El 23 de mayo de 1808, en Valencia, un huertano de nombre Vicent Doménech, el Palleter, levantó la Senyera y gritó al mundo: «Este humilde palleter li declara la guerra a Napoleón», y mis vecinos respondían: «Muiguen els traidors!». Dios, qué buen vasallo, sí tuviera buen señor, porque aquellos abuelos nuestros daban vivas a Fernando VII, el más indeseable de los reyes, ¿pero qué más da? Era nuestro indeseable, y Napoleón no. La circunstancia contraria es la que se dio en Las Navas, cuando los líderes estuvieron a la altura del pueblo. Frente a la libertad o la muerte estaba en La Batalla el primado de España, Rodrigo Jiménez de Rada, quien además de bravura atesoraba toda la cultura española, un guerrero de lengua materna euskera y castellano, que asombró en las universidades de Bolonia y París, que dominaba el latín, italiano, francés, alemán, inglés, árabe, griego y hebreo. Rodrigo fue heredero del mayor sabio del mundo desde Agustín de Hipona hasta Tomás de Aquino, san Isidoro de Sevilla (en realidad era murciano), que en el año 600 escribía estas palabras sobre mi nación:
«¡Oh, España! La más hermosa de todas las naciones que se extienden desde Occidente hasta la India. Tierra bendita y feliz, madre de muchos pueblos. De ti reciben la luz el Oriente y el Occidente. Tú, honra y prez de todo el orbe; tú, el país más ilustre del globo».

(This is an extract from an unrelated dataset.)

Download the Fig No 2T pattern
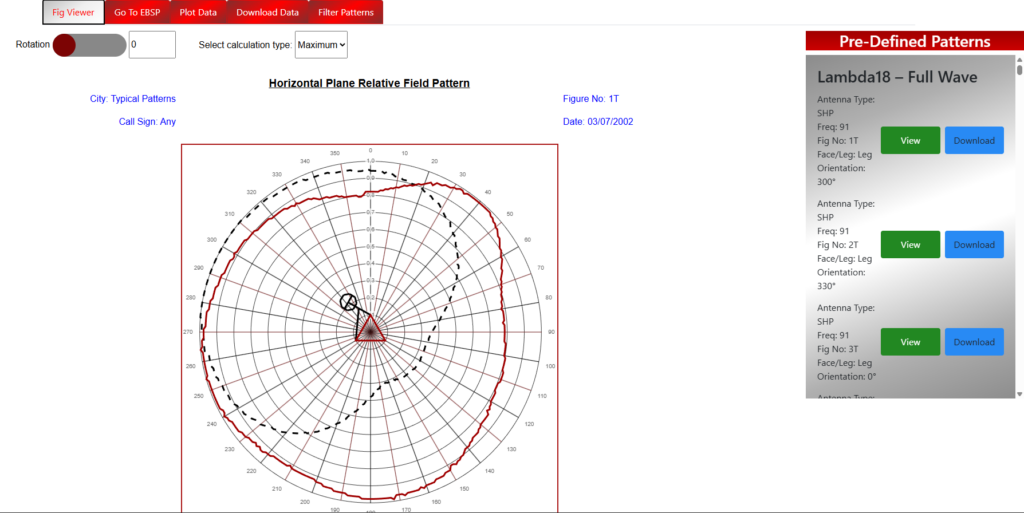The image size is (1024, 513). pos(974,245)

Reverte no exageraba ni un pelo. Actualmente, en el Reino Unido, unos 5.000 niños entre 6 y 18 años siguen el programa escolar nacional de Arabia Saudí. En su manual escolar se enseñan los grandes logros de la cultura islámica. Por ejemplo, el libro de texto explica cómo cortar correctamente una mano, o afirma que si bien el hombre homosexual debe ser ejecutado, dependiendo de la costumbre local puede ser lapidado, quemado vivo o arrojado por un precipicio. Peculiaridades culturales, se dice.
Como ya habrán adivinado, me gusta ser español. Porque el espíritu sigue siendo el mismo, aquel que enunció el abanderado de Castilla, Diego López de Haro, quinto señor de Vizcaya, cuando amanecieron frente a frente los dos ejércitos. Don Diego se giró sobre su corcel y dijo estas palabras a su hijo Lope: «Os podrán llamar hijo de puta, pero no hijo de traidor». Don Lope prometió a su padre: «Seréis guardado por mí como nunca lo fue padre de hijo, y en el nombre de Dios entremos en batalla cuando queráis».

Así son los españoles. Excesivos. Es Numancia y Lepanto, muerte y victoria, nunca rendición. Este país, que ha sido y es luz de la cristiandad, desató la mayor persecución religiosa de la historia, asesinando a tantos cristianos que Nerón se hubiera horrorizado de nuestro salvajismo. Todos eran españoles, siempre detrás de un cura, a veces con el cirio a veces con el palo. Esta nación, la más antigua de occidente, es la única que por deporte discute su propia existencia. Españoles. España, un país donde el grito de un humilde palleter o una costurera de Malasaña levantan a todo el pueblo contra el invasor, también capaz de desangrarse en constantes guerras civiles. Para bien y para mal, eso somos.
En los momentos críticos, si vienen mal dadas, nada como recordar el ejemplo de nuestros antepasados. El lunes 16 de julio de 2012 se cumplen 800 años de La Batalla en Las Navas de Tolosa, y a nosotros, sus hijos, nos toca guardar su nombre, como los que vengan después guardarán el nuestro. Porque España es una gran nación, y españoles son los hijos de su historia, 500 millones de almas en una treintena de países que llaman a esta tierra la Madre Patria.